▶ **Direction**: Gather every line of the items below that contains the string "search".

★ ★ ★

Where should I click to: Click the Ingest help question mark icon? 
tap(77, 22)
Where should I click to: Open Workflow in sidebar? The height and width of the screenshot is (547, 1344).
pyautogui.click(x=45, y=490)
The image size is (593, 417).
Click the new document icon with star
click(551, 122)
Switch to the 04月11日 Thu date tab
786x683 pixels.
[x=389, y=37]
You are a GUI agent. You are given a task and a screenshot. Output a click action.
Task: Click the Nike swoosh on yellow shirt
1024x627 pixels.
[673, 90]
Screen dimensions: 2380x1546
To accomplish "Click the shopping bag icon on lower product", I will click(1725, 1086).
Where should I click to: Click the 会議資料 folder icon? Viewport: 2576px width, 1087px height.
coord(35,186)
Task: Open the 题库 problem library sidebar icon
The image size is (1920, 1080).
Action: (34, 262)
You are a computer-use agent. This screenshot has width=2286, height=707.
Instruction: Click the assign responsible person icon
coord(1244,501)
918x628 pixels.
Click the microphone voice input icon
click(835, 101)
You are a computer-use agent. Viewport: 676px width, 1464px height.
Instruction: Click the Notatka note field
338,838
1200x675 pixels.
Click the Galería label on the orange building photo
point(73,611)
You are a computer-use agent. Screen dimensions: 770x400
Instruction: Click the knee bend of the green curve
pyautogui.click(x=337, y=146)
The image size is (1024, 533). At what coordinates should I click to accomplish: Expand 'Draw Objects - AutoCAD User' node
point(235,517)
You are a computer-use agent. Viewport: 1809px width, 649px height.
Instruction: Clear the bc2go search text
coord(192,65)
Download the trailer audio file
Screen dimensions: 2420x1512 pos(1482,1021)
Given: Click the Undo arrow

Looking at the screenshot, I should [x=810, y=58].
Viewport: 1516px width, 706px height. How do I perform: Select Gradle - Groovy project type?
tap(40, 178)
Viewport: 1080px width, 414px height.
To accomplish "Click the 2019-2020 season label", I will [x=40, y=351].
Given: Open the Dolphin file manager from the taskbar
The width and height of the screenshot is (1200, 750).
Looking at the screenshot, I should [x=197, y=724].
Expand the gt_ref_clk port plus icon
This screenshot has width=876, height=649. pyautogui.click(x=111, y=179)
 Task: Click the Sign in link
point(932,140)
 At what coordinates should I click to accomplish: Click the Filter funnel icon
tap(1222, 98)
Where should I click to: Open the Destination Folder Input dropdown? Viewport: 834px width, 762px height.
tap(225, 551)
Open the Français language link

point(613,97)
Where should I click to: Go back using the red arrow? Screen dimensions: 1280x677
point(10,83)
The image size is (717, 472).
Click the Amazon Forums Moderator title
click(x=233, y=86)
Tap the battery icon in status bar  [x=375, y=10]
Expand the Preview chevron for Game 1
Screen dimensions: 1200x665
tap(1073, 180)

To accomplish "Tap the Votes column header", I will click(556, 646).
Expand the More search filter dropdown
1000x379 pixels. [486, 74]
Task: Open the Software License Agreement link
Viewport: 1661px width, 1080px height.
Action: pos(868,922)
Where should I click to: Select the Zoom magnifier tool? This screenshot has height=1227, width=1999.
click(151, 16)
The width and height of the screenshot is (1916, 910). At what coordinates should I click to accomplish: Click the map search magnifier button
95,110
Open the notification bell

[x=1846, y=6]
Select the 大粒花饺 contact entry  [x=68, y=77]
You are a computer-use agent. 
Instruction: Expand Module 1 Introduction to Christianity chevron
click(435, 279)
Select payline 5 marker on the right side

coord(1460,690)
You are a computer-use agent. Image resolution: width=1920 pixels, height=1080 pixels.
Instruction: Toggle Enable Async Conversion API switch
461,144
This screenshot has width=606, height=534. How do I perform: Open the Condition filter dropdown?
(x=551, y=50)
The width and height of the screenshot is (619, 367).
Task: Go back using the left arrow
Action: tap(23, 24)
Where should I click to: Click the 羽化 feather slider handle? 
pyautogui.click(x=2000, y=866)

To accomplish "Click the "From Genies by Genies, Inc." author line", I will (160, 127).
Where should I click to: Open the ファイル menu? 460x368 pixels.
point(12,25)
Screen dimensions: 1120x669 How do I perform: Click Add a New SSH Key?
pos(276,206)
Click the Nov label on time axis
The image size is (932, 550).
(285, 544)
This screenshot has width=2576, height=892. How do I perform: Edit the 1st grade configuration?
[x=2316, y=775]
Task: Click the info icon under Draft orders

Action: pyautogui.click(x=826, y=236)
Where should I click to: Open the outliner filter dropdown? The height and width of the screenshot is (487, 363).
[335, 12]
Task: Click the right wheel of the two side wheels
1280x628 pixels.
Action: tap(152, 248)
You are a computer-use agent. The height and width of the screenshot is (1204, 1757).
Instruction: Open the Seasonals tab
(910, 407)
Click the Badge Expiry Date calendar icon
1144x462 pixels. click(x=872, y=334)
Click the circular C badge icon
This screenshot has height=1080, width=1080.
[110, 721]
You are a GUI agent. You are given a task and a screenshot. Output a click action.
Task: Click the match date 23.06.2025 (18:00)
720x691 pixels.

★ ★ ★

▶ **Solution**:
Instruction: Clear the bc2go search text
Expand the More search filter dropdown
The width and height of the screenshot is (1916, 910). At what coordinates should I click to accomplish: Click the map search magnifier button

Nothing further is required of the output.